• **WORK ITEM**
Could every line of the data be copied out once more, exactly?

• **THE RECORDS**
>>
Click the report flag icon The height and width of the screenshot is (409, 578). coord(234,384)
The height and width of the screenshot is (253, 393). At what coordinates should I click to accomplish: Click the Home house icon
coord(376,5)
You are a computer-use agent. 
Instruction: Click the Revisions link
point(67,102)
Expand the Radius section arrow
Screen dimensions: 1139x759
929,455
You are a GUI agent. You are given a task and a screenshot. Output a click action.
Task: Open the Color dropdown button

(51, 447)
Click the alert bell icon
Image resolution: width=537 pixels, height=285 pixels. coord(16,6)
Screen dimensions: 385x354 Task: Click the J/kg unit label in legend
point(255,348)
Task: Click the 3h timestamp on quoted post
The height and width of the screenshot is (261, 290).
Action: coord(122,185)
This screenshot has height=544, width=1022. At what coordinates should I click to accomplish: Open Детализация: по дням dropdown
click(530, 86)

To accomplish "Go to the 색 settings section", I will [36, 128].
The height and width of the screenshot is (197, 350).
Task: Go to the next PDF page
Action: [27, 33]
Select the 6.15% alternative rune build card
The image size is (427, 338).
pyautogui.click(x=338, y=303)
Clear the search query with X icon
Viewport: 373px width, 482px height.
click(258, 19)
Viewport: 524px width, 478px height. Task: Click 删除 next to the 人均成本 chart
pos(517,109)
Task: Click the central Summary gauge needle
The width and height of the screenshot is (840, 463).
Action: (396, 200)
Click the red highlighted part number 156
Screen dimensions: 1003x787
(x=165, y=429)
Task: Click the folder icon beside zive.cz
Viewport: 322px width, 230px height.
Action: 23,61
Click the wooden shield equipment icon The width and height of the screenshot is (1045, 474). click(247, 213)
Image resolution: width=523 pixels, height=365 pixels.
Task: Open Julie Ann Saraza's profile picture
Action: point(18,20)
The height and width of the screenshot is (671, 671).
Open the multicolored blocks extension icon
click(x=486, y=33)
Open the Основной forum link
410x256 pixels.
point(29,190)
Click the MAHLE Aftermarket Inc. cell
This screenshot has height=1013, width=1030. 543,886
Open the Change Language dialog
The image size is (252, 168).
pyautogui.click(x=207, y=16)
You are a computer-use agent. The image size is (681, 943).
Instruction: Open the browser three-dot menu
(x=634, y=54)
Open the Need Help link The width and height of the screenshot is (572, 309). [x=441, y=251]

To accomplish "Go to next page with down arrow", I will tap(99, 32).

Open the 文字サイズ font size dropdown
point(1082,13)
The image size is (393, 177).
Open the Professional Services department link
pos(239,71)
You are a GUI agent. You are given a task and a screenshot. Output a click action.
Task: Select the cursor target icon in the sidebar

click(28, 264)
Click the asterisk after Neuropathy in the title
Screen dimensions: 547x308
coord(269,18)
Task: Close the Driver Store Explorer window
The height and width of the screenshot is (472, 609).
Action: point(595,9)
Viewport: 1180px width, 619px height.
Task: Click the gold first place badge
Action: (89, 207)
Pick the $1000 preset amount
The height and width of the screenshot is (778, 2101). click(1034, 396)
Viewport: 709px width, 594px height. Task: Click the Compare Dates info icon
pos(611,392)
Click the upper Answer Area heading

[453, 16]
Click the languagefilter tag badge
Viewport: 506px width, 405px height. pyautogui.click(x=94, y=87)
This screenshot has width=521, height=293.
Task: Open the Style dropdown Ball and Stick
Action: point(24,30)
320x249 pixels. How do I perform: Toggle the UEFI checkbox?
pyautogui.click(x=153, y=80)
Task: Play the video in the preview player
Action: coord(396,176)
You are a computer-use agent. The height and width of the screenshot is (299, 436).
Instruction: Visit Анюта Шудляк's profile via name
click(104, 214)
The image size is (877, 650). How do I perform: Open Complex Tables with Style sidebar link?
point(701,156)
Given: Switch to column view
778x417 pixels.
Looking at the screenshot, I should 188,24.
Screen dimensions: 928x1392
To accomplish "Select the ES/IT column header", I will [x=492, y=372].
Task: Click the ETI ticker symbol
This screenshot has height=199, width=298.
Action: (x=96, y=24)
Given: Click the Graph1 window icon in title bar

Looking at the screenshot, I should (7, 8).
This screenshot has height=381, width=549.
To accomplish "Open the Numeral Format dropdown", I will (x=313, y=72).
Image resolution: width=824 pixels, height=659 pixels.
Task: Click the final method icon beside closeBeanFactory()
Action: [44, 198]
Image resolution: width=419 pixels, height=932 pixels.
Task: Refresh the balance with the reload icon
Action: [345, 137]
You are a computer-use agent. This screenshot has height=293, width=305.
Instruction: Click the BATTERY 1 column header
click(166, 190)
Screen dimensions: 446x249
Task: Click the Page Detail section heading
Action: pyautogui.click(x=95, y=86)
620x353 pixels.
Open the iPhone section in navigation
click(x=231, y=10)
<<
• **RESPONSE TO THIS TASK**
Click the report flag icon The height and width of the screenshot is (409, 578). coord(234,384)
The height and width of the screenshot is (253, 393). At what coordinates should I click to accomplish: Click the Home house icon
coord(376,5)
You are a computer-use agent. 
Instruction: Click the Revisions link
point(67,102)
Expand the Radius section arrow
Screen dimensions: 1139x759
929,455
You are a GUI agent. You are given a task and a screenshot. Output a click action.
Task: Open the Color dropdown button

(51, 447)
Click the alert bell icon
Image resolution: width=537 pixels, height=285 pixels. coord(16,6)
Screen dimensions: 385x354 Task: Click the J/kg unit label in legend
point(255,348)
Task: Click the 3h timestamp on quoted post
The height and width of the screenshot is (261, 290).
Action: coord(122,185)
This screenshot has height=544, width=1022. At what coordinates should I click to accomplish: Open Детализация: по дням dropdown
click(530, 86)

To accomplish "Go to the 색 settings section", I will [36, 128].
The height and width of the screenshot is (197, 350).
Task: Go to the next PDF page
Action: [27, 33]
Select the 6.15% alternative rune build card
The image size is (427, 338).
pyautogui.click(x=338, y=303)
Clear the search query with X icon
Viewport: 373px width, 482px height.
click(258, 19)
Viewport: 524px width, 478px height. Task: Click 删除 next to the 人均成本 chart
pos(517,109)
Task: Click the central Summary gauge needle
The width and height of the screenshot is (840, 463).
Action: (396, 200)
Click the red highlighted part number 156
Screen dimensions: 1003x787
(x=165, y=429)
Task: Click the folder icon beside zive.cz
Viewport: 322px width, 230px height.
Action: 23,61
Click the wooden shield equipment icon The width and height of the screenshot is (1045, 474). click(247, 213)
Image resolution: width=523 pixels, height=365 pixels.
Task: Open Julie Ann Saraza's profile picture
Action: point(18,20)
The height and width of the screenshot is (671, 671).
Open the multicolored blocks extension icon
click(x=486, y=33)
Open the Основной forum link
410x256 pixels.
point(29,190)
Click the MAHLE Aftermarket Inc. cell
This screenshot has height=1013, width=1030. 543,886
Open the Change Language dialog
The image size is (252, 168).
pyautogui.click(x=207, y=16)
You are a computer-use agent. The image size is (681, 943).
Instruction: Open the browser three-dot menu
(x=634, y=54)
Open the Need Help link The width and height of the screenshot is (572, 309). [x=441, y=251]

To accomplish "Go to next page with down arrow", I will tap(99, 32).

Open the 文字サイズ font size dropdown
point(1082,13)
The image size is (393, 177).
Open the Professional Services department link
pos(239,71)
You are a GUI agent. You are given a task and a screenshot. Output a click action.
Task: Select the cursor target icon in the sidebar

click(28, 264)
Click the asterisk after Neuropathy in the title
Screen dimensions: 547x308
coord(269,18)
Task: Close the Driver Store Explorer window
The height and width of the screenshot is (472, 609).
Action: point(595,9)
Viewport: 1180px width, 619px height.
Task: Click the gold first place badge
Action: (89, 207)
Pick the $1000 preset amount
The height and width of the screenshot is (778, 2101). click(1034, 396)
Viewport: 709px width, 594px height. Task: Click the Compare Dates info icon
pos(611,392)
Click the upper Answer Area heading

[453, 16]
Click the languagefilter tag badge
Viewport: 506px width, 405px height. pyautogui.click(x=94, y=87)
This screenshot has width=521, height=293.
Task: Open the Style dropdown Ball and Stick
Action: point(24,30)
320x249 pixels. How do I perform: Toggle the UEFI checkbox?
pyautogui.click(x=153, y=80)
Task: Play the video in the preview player
Action: coord(396,176)
You are a computer-use agent. The height and width of the screenshot is (299, 436).
Instruction: Visit Анюта Шудляк's profile via name
click(104, 214)
The image size is (877, 650). How do I perform: Open Complex Tables with Style sidebar link?
point(701,156)
Given: Switch to column view
778x417 pixels.
Looking at the screenshot, I should 188,24.
Screen dimensions: 928x1392
To accomplish "Select the ES/IT column header", I will [x=492, y=372].
Task: Click the ETI ticker symbol
This screenshot has height=199, width=298.
Action: (x=96, y=24)
Given: Click the Graph1 window icon in title bar

Looking at the screenshot, I should (7, 8).
This screenshot has height=381, width=549.
To accomplish "Open the Numeral Format dropdown", I will (x=313, y=72).
Image resolution: width=824 pixels, height=659 pixels.
Task: Click the final method icon beside closeBeanFactory()
Action: [44, 198]
Image resolution: width=419 pixels, height=932 pixels.
Task: Refresh the balance with the reload icon
Action: [345, 137]
You are a computer-use agent. This screenshot has height=293, width=305.
Instruction: Click the BATTERY 1 column header
click(166, 190)
Screen dimensions: 446x249
Task: Click the Page Detail section heading
Action: pyautogui.click(x=95, y=86)
620x353 pixels.
Open the iPhone section in navigation
click(x=231, y=10)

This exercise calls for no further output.